### Task directions
Starting with the line that contains "9 [button] (239, 540)" and stopping after the line that contains "TrendAI rafforza l’ecosistema: partnership, competenze", copy the entries below exactly. Include nothing else.

### Source data
========================================================================
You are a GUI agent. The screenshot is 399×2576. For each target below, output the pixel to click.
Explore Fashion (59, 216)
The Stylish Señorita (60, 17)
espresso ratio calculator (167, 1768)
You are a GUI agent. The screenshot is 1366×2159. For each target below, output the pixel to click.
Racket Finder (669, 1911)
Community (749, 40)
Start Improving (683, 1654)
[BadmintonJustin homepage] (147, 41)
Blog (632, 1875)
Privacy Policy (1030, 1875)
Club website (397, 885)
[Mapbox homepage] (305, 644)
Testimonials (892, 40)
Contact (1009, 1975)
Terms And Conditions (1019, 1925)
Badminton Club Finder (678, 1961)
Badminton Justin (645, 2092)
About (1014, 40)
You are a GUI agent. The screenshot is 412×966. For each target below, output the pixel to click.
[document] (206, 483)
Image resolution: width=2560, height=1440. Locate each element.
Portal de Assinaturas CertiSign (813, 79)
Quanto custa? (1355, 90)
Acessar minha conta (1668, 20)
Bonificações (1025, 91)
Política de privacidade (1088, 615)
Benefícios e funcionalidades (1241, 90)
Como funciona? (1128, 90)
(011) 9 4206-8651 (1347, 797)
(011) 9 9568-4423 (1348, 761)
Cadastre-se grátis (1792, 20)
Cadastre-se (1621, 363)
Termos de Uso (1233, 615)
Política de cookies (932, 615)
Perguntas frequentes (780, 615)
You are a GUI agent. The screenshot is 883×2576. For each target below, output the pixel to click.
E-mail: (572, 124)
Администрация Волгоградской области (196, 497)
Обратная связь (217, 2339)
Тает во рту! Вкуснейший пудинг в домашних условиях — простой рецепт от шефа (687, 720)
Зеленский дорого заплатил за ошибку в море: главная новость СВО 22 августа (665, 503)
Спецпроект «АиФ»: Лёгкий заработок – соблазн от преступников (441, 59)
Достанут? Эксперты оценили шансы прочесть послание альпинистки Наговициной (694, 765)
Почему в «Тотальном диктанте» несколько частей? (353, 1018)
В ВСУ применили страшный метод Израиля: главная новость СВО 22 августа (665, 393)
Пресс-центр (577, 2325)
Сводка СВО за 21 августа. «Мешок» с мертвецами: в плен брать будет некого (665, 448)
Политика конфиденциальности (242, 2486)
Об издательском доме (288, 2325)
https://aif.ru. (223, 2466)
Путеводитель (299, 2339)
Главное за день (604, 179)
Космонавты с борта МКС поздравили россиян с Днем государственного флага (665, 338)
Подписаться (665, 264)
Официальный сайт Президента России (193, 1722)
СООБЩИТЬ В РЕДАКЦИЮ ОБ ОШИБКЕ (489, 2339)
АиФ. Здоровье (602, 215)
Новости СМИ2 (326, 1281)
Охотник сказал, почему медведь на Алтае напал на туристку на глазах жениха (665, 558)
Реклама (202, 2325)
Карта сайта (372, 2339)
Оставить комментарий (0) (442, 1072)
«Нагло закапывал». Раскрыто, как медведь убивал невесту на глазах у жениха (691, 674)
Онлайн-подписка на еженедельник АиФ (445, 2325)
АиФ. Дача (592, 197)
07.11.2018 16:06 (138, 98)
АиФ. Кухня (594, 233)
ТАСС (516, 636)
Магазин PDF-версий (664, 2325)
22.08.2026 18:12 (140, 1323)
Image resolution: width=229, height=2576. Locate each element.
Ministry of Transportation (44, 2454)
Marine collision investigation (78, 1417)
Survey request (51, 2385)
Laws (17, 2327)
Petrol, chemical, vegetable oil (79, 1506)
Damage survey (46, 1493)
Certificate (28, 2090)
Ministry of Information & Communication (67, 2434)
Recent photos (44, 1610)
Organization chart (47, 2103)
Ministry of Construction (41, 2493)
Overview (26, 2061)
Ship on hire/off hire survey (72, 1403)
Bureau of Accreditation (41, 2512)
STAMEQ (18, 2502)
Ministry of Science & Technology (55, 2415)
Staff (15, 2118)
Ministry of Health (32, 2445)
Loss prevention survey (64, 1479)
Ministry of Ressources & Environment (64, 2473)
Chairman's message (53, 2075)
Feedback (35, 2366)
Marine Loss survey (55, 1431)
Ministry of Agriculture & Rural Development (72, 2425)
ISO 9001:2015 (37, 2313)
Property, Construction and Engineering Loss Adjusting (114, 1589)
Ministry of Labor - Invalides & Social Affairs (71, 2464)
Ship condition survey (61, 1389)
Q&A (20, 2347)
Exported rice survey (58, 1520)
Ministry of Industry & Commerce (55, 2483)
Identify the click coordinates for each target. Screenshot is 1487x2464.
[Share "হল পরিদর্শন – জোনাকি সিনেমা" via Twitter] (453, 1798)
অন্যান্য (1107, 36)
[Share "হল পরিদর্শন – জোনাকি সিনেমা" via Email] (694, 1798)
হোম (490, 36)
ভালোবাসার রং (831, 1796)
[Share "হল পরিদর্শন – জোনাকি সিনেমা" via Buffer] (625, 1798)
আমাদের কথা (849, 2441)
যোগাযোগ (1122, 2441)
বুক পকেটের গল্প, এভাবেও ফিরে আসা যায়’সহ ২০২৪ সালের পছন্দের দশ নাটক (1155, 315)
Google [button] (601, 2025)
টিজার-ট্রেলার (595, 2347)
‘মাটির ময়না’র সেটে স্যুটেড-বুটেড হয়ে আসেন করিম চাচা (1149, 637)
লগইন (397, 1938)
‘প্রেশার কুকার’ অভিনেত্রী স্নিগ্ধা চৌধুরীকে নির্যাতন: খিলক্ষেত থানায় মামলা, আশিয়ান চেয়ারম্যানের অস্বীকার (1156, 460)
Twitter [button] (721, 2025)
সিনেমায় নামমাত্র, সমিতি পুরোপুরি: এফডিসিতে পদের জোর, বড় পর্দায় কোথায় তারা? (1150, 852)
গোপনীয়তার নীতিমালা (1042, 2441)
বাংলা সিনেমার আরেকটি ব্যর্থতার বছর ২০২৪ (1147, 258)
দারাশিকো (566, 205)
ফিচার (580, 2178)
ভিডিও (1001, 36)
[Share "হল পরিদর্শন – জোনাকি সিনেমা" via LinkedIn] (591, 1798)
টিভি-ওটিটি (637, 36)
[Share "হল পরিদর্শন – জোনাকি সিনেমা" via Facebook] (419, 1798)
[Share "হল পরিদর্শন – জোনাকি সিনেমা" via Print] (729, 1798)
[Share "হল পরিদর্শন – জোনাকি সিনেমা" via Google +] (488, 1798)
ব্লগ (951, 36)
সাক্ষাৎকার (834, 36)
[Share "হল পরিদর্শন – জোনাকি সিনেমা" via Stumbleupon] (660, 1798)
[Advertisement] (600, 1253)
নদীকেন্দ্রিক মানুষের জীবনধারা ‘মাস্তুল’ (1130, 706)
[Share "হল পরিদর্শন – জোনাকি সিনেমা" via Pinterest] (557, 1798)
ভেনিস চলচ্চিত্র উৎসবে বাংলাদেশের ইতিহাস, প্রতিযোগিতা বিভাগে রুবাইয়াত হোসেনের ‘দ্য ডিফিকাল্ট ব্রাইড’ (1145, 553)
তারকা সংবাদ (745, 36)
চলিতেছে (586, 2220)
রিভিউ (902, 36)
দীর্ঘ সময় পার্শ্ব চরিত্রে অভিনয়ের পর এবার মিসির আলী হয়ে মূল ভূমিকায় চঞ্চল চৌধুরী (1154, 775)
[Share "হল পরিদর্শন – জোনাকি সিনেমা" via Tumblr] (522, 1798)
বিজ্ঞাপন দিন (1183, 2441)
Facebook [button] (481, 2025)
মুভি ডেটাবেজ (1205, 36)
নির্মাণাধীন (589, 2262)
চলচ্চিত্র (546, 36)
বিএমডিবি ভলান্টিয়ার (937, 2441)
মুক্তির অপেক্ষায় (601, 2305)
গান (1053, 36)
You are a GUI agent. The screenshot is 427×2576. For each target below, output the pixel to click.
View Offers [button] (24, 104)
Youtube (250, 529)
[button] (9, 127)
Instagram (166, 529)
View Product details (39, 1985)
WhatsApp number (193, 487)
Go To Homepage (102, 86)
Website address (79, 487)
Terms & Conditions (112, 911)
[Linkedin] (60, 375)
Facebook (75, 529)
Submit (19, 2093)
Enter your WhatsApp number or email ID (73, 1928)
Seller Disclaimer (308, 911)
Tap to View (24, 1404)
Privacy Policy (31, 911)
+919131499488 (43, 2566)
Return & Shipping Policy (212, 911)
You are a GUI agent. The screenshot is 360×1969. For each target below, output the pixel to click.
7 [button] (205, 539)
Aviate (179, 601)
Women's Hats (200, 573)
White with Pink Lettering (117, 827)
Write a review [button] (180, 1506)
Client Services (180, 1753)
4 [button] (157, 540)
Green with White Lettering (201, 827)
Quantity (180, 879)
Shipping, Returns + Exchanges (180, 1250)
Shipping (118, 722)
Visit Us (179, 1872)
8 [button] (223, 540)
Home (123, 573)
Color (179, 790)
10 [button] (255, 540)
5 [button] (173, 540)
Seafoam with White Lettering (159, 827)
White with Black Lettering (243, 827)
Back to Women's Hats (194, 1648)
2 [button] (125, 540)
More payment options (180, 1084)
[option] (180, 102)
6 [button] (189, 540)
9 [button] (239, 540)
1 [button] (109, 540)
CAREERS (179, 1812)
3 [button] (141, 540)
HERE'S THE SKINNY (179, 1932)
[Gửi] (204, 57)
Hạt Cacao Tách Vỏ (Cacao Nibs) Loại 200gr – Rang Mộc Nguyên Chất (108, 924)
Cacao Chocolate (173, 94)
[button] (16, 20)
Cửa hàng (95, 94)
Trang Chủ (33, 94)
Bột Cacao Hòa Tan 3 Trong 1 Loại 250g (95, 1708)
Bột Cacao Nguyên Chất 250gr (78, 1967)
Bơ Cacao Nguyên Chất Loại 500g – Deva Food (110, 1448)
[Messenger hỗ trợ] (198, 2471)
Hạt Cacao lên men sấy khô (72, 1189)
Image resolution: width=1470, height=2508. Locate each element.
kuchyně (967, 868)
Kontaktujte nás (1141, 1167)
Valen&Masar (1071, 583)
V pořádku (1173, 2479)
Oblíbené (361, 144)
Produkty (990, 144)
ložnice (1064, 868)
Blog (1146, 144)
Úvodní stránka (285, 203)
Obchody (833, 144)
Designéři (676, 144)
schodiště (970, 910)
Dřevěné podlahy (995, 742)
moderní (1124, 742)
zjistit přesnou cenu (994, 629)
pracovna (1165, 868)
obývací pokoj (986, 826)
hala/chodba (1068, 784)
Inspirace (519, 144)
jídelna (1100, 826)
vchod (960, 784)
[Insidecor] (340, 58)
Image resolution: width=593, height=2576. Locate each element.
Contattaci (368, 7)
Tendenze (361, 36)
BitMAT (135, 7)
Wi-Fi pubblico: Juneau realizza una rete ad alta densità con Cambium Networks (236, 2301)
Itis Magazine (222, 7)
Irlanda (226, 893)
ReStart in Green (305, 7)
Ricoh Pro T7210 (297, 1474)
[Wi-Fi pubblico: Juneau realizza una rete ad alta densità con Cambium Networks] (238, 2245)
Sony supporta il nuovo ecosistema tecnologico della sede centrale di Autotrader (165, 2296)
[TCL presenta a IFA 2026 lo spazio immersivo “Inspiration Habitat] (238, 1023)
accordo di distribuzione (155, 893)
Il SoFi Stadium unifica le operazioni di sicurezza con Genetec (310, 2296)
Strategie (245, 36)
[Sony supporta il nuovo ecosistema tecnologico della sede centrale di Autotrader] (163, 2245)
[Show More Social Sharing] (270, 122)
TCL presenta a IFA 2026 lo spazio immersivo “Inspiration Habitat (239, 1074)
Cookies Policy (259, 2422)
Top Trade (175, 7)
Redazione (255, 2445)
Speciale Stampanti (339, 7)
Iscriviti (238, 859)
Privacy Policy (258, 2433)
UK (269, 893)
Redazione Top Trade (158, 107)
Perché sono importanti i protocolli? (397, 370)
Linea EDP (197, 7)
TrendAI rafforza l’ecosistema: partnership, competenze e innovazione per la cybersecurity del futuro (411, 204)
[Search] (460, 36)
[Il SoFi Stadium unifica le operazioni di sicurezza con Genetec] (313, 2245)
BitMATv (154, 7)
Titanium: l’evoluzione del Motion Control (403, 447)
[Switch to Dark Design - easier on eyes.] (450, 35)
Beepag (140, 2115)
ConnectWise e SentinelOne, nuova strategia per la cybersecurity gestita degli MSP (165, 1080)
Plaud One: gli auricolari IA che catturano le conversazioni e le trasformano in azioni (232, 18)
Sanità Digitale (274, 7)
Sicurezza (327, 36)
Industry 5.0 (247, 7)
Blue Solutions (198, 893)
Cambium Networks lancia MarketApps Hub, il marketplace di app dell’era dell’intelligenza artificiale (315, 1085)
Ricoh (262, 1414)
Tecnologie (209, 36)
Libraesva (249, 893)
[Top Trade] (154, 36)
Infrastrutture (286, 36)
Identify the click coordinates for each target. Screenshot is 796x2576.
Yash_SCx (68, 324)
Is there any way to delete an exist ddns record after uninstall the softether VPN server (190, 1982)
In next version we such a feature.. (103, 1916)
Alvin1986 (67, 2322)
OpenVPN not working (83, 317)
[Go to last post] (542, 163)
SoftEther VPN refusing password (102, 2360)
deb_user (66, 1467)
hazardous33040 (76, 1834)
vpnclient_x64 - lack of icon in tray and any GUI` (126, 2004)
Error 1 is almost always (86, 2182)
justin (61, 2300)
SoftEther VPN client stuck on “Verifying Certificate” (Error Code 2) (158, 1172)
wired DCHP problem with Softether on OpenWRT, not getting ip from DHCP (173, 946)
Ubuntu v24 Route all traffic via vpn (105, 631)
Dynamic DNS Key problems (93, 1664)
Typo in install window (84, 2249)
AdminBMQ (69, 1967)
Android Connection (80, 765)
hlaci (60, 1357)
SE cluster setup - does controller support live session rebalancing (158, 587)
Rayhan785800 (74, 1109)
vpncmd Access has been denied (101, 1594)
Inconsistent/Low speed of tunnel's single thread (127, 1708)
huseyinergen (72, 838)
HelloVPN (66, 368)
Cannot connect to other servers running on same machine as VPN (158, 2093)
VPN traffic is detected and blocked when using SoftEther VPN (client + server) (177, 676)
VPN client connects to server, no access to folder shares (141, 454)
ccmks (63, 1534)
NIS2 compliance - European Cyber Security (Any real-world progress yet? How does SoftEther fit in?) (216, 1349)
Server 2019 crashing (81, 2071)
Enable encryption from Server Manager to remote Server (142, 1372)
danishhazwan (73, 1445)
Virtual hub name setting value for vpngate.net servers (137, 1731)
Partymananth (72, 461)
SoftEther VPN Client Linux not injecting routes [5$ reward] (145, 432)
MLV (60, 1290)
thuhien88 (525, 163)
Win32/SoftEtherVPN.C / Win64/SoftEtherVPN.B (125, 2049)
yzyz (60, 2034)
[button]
========================================================================
### Solved exercise
9 [button] (239, 540)
1 [button] (109, 540)
CAREERS (179, 1812)
3 [button] (141, 540)
HERE'S THE SKINNY (179, 1932)
[Gửi] (204, 57)
Hạt Cacao Tách Vỏ (Cacao Nibs) Loại 200gr – Rang Mộc Nguyên Chất (108, 924)
Cacao Chocolate (173, 94)
[button] (16, 20)
Cửa hàng (95, 94)
Trang Chủ (33, 94)
Bột Cacao Hòa Tan 3 Trong 1 Loại 250g (95, 1708)
Bột Cacao Nguyên Chất 250gr (78, 1967)
Bơ Cacao Nguyên Chất Loại 500g – Deva Food (110, 1448)
[Messenger hỗ trợ] (198, 2471)
Hạt Cacao lên men sấy khô (72, 1189)
Image resolution: width=1470, height=2508. Locate each element.
kuchyně (967, 868)
Kontaktujte nás (1141, 1167)
Valen&Masar (1071, 583)
V pořádku (1173, 2479)
Oblíbené (361, 144)
Produkty (990, 144)
ložnice (1064, 868)
Blog (1146, 144)
Úvodní stránka (285, 203)
Obchody (833, 144)
Designéři (676, 144)
schodiště (970, 910)
Dřevěné podlahy (995, 742)
moderní (1124, 742)
zjistit přesnou cenu (994, 629)
pracovna (1165, 868)
obývací pokoj (986, 826)
hala/chodba (1068, 784)
Inspirace (519, 144)
jídelna (1100, 826)
vchod (960, 784)
[Insidecor] (340, 58)
Image resolution: width=593, height=2576. Locate each element.
Contattaci (368, 7)
Tendenze (361, 36)
BitMAT (135, 7)
Wi-Fi pubblico: Juneau realizza una rete ad alta densità con Cambium Networks (236, 2301)
Itis Magazine (222, 7)
Irlanda (226, 893)
ReStart in Green (305, 7)
Ricoh Pro T7210 (297, 1474)
[Wi-Fi pubblico: Juneau realizza una rete ad alta densità con Cambium Networks] (238, 2245)
Sony supporta il nuovo ecosistema tecnologico della sede centrale di Autotrader (165, 2296)
[TCL presenta a IFA 2026 lo spazio immersivo “Inspiration Habitat] (238, 1023)
accordo di distribuzione (155, 893)
Il SoFi Stadium unifica le operazioni di sicurezza con Genetec (310, 2296)
Strategie (245, 36)
[Sony supporta il nuovo ecosistema tecnologico della sede centrale di Autotrader] (163, 2245)
[Show More Social Sharing] (270, 122)
TCL presenta a IFA 2026 lo spazio immersivo “Inspiration Habitat (239, 1074)
Cookies Policy (259, 2422)
Top Trade (175, 7)
Redazione (255, 2445)
Speciale Stampanti (339, 7)
Iscriviti (238, 859)
Privacy Policy (258, 2433)
UK (269, 893)
Redazione Top Trade (158, 107)
Perché sono importanti i protocolli? (397, 370)
Linea EDP (197, 7)
TrendAI rafforza l’ecosistema: partnership, competenze e innovazione per la cybersecurity del futuro (411, 204)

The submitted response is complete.